Anyway, I assume this is why you have been given this homework assignment, to learn that series like this don't converge very well for large values. Instead, you should consider how to do range reduction.
For example, can you use the identity
exp(x+y) = exp(x)*exp(y)
to your advantage? Suppose you store the value of exp(1) = 2.7182818284590452353...
Now, if I were to ask you to compute the value of exp(1.3), how would you use the above information?
exp(1.3) = exp(1)*exp(0.3)
But we KNOW the value of exp(1) already. In fact, with a little thought, this will let you reduce the range for an exponential down to needing the series to converge rapidly only for abs(x) <= 0.5.
Edit: There is a second way one can do range reduction using a variation of the same identity.

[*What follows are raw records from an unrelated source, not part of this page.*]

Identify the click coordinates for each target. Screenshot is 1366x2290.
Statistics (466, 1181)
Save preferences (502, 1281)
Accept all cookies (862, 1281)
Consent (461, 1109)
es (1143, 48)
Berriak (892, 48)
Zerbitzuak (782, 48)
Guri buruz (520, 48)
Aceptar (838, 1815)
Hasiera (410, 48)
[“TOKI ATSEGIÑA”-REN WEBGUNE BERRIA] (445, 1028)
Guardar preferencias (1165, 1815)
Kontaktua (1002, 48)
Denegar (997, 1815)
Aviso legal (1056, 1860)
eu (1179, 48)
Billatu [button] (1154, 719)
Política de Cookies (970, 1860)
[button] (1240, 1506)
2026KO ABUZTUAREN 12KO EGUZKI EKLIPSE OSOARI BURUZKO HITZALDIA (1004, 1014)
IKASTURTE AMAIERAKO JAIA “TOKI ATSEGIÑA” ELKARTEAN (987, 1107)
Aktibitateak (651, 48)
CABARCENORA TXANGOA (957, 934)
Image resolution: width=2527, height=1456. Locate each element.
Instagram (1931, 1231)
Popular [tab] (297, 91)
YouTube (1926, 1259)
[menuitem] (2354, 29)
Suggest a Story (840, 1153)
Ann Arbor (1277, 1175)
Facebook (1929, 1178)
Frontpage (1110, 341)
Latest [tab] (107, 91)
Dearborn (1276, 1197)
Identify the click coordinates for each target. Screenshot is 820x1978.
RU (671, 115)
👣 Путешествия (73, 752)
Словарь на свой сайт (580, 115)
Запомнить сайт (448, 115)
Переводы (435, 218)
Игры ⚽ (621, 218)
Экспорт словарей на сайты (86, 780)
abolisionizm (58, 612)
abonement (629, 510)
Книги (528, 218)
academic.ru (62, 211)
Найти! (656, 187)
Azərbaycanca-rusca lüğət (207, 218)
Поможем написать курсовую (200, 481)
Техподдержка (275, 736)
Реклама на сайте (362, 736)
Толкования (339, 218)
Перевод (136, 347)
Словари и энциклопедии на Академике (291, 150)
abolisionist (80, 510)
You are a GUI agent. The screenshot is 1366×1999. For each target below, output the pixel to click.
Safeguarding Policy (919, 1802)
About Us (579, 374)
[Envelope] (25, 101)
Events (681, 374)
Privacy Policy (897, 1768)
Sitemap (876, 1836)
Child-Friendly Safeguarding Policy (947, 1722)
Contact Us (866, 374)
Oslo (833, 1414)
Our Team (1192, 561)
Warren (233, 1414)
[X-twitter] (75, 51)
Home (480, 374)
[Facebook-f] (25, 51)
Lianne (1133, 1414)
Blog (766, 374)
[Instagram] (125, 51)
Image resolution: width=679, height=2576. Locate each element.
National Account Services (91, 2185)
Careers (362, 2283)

exp(x) = exp(x/2)*exp(x/2) = exp(x/2)^2
Thus, suppose you wish to compute the exponential of large number, perhaps 12.8. Getting this to converge acceptably fast will take many terms in the simple series, and there will be a great deal of subtractive cancellation happening, so you won't get good accuracy anyway. However, if we recognize that
12.8 = 2*6.4 = 2*2*3.2 = ... = 16*0.8
then IF you could efficiently compute the exponential of 0.8, then the desired value is easy to recover, perhaps by repeated squaring.
exp(12.8)
ans =
362217.449611248
a = exp(0.8)
a =
2.22554092849247
a = a*a;
a = a*a;
a = a*a;
a = a*a
362217.449611249
exp(0.8)^16
ans =
362217.449611249
Note that WHENEVER you do range reduction using methods like this, while you may incur numerical problems due to the additional computations necessary, you will usually come out way ahead due to the greatly enhanced convergence of your series.
Why do you think that's the wrong answer? Look at the last term of that sequence, and it's size, and tell me why you expect you should have an answer that's close to 0.
My original answer stated that roundoff error was the problem. That will be a problem with this basic approach, but why do you think 40 is enough terms for the appropriate mathematical ( as opposed to computer floating point arithmetic) answer.
100^40 / 40! ~= 10^31.
Woodchip has the right idea with range reduction. That's the typical approach people use to implement these kinds of functions very quickly. Once you get that all figured out, you deal with roundoff errors of alternating sequences, by summing adjacent terms within the loop, and stepping with k = 1 : 2 : 40 (for instance). That doesn't work here until you use woodchips's idea because for x = -100, the summands grow for a very long time. You need |x| < 1 to guarantee intermediate terms are shrinking, and thus a rewrite will work.